Here are snippets of that email conversation. This was some time ago, when I was first converting. This email was perhaps for me a turning point. The words are very relevant to this conversation (sorry for hijacking your thread, X...)
I said: I have always said that Grace is God's reaching out to mankind while religion is mankind's reach for God, and that religion is therefore inherently flawed.
He responded:
Bravo! A perfectly Orthodox way of thinking. It will save you from sectarianism and help you to understand why traditional Christianity preserves something that is beyond religion.
...All religion, including Orthodoxy as an external institution, has inherent dangers. That is why [an author] very clearly distinguishes Orthodoxy, as a "way," from the modern superficial concept of religion, which also prevails among some Orthodox...
...This is what Orthodoxy is: correct belief (Orthodoxy) and correct practice (Orthopraxy), which together form and confirm the natural, true existence of the human.

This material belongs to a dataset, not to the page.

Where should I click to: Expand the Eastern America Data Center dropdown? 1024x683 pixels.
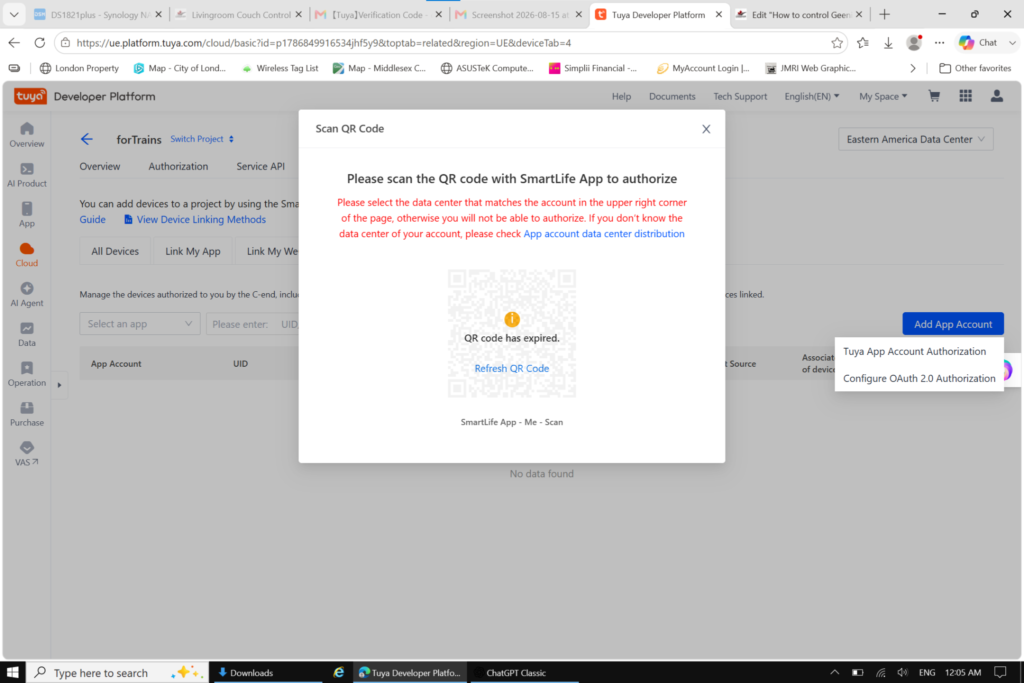(x=916, y=139)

...Just as Baptism among the early Christians was called "photismos" (illumination), so the Church Fathers equate salvation with "theosis" (deification). Hence, theology is about what is lived, not what is proclaimed. Theology and Scripture describe the glory of God. They do not contain it. That glory is bestowed on us through living a transformative theology.
...We can recognize, once we see what sick religion is, that we must seek healthy religion. That is our rational decision. But that decision is a prelude to experiencing God in mystery and in what is trans-rational. And there is the ineluctable rub. Few people, even Orthodox, care to do that. Hence, popular religion and its superficies and dangers.
You might then ask, "Why have Orthodox Churches?" The answer is simply because the Mysteries that the Church contains and dispenses serve to introduce one to all of the higher aspects of religion.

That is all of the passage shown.